Sinister, sensual and dark, "Daughters of Darkness" manages to engage whilst retaining its Art House charms.


Sunday, 7 February 2016

Don't Look Now

"Don't Look Now" (1973, Nicolas Roeg, Casey Productions, Eldorado Films, British Lion Films) is an independent Italian-British film.It's actually based on a short story by Daphne du Maurier.

John (Donald Sutherland) and Laura (Julie Christie) have recently moved to the city of Venice after their daughter, Christine (Sharon Williams), had tragically drowned at their home in England (because the first thing you'd want to do after a water-related tragedy is move somewhere that is full of water...).

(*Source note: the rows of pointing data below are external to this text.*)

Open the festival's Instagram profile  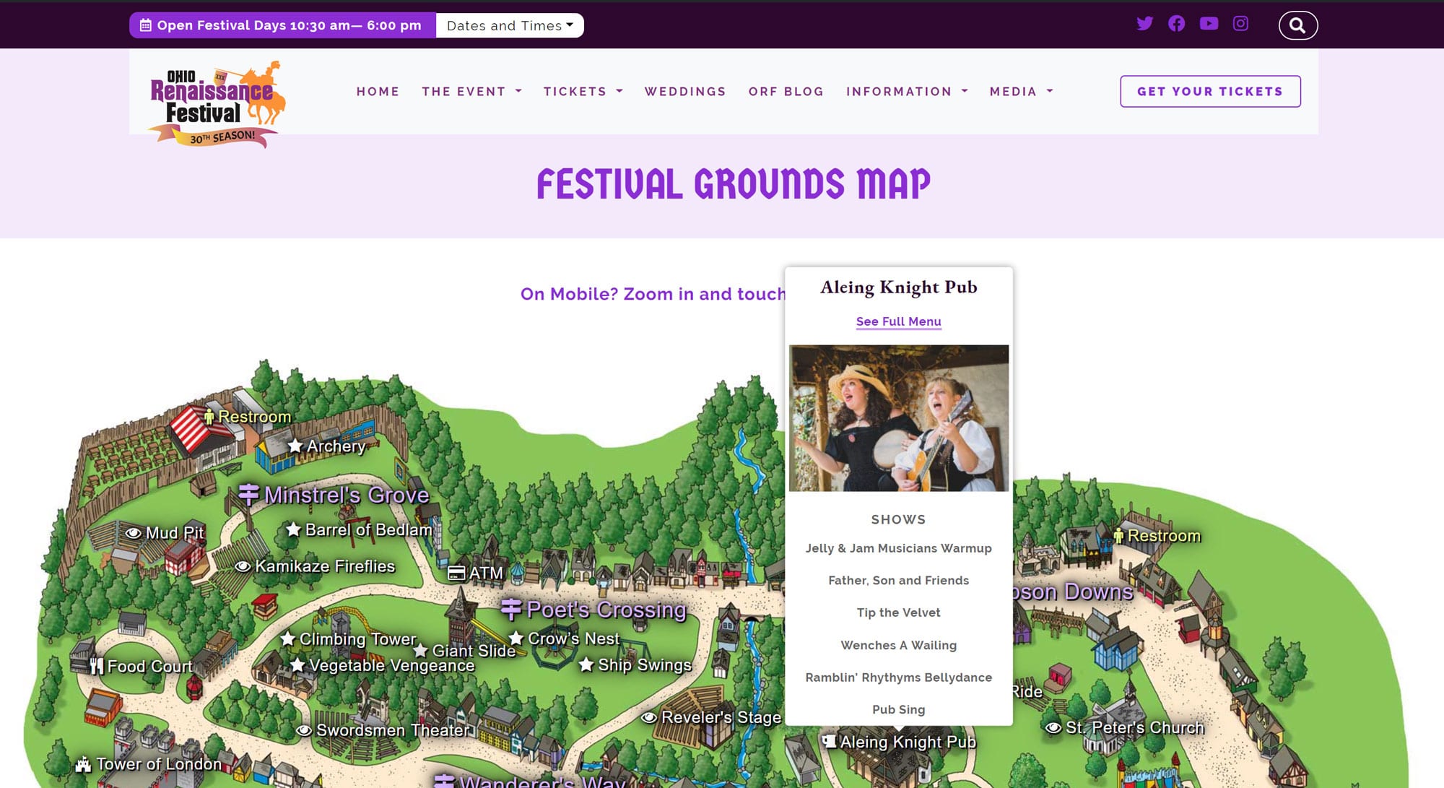coord(1240,23)
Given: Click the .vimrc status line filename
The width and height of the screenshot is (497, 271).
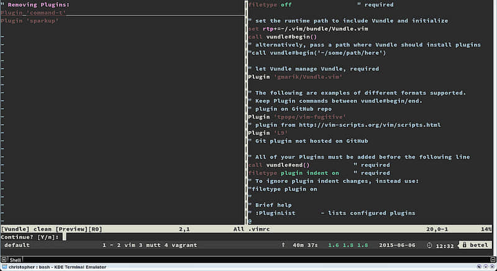Looking at the screenshot, I should click(x=260, y=229).
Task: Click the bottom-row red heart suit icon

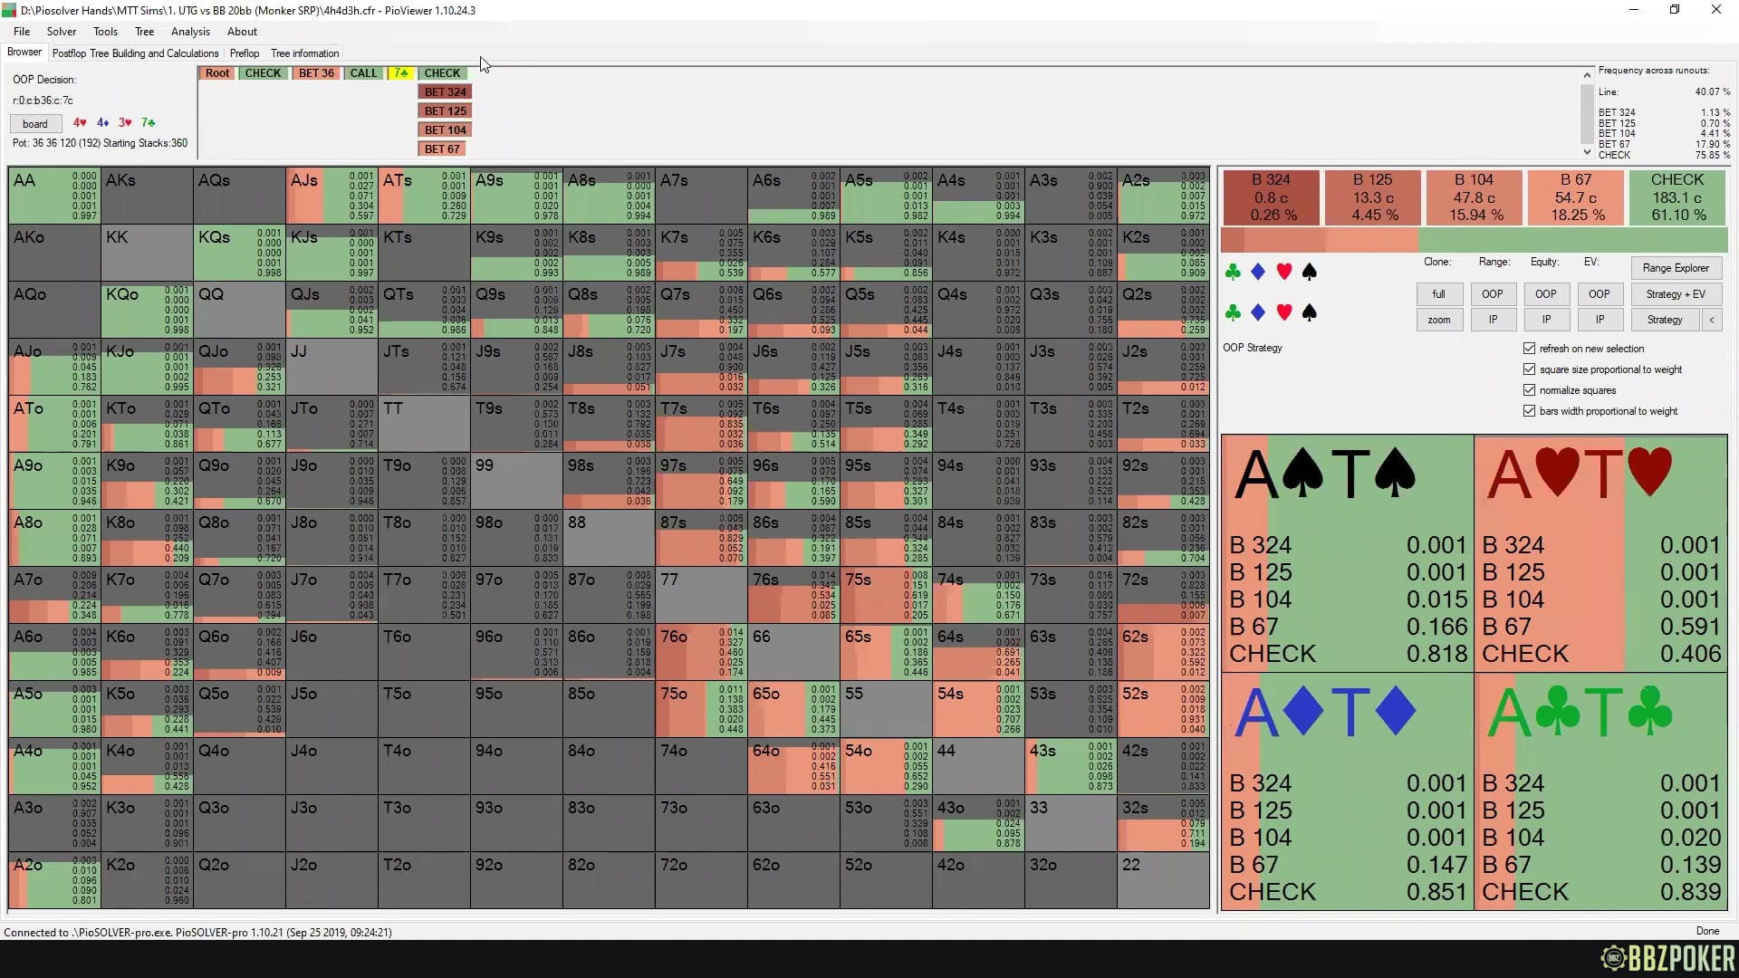Action: [x=1283, y=312]
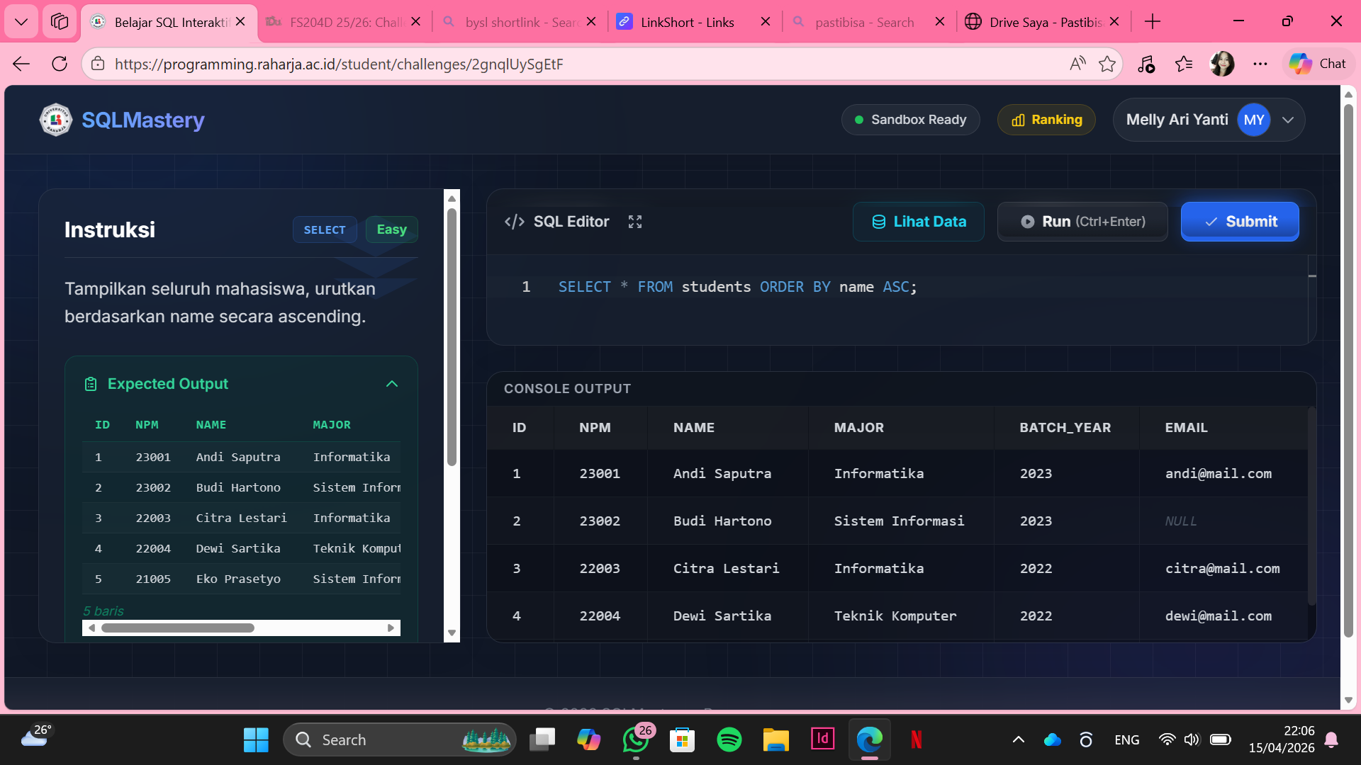Screen dimensions: 1361x765
Task: Open browser tab actions icon
Action: (x=60, y=22)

Whilst eating out, Laura meets two elderly sisters, Heather (Hilary Mason) and Wendy (Clelia Matania). Heather is blind and claims to be psychic. She tells Laura that she has spoken to her daughter from beyond the grave and that she is happy.

Although sceptical at first, John begins to see creepy things himself one of which is a child wearing a red coat similar to the one his daughter was wearing the day that she drowned... Despite being warned by Heather to leave Venice, John continues to search for answers, and it may not be ghosts that he's seeing...

A really intriguing and weird film with beautiful scenery, a slightly confusing, but engaging plot and a few nice twists and turns along the way. The story is really a study on grief and eloquently captures the journey of this couple's grief. It's not a horror in the usual sense, more a thriller, but has some really key horror aspects to it that make it a haunting and classic tale.

[Image: Casey Productions, et al]

Needful Things

"Needful Things" (1993, Fraser C. Heston, Castle Rock Entertainment, New Line Cinema, Columbia Pictures) is the screen adaptation of Stephen King's novel of the same name.

Castle Rock is a small town in Maine, USA. The locals are unsettled when a mysterious man named Leland Gaunt (Max von Sydow) opens an Antiques store called "Needful Things". Slowly different town residents enter the shop to find that Gaunt just happens to have something that is really sentimentally valuable to them. Each resident 'buys' a treasure with Gaunt 'kindly' agreeing to accept favours as part payment. The favours, it transpires, come in the form of cruel pranks played on each resident's neighbours.

Gaunt seems to be very reasonable, knowledgeable and always open, but his true colours begin to show and it becomes evident as time goes on that Gaunt has twisted intentions.

Some films of King's work are admittedly sub-quality. Needful Things is not one of them, in my opinion. The characters are portrayed by recognisable actors and the action is suitably paced but with very little gore. It's more a study on human psychology than a horror film. The plot is uncomfortably familiar, which is possibly why a lot of people don't like this film; it's maybe a little too close to home. Imagine someone could give you something that you really want and the price seems so small... What morals would you shirk in your desperation to get it?

Although it's not a scary film, in the usual sense of the word, it's an entertaining yarn.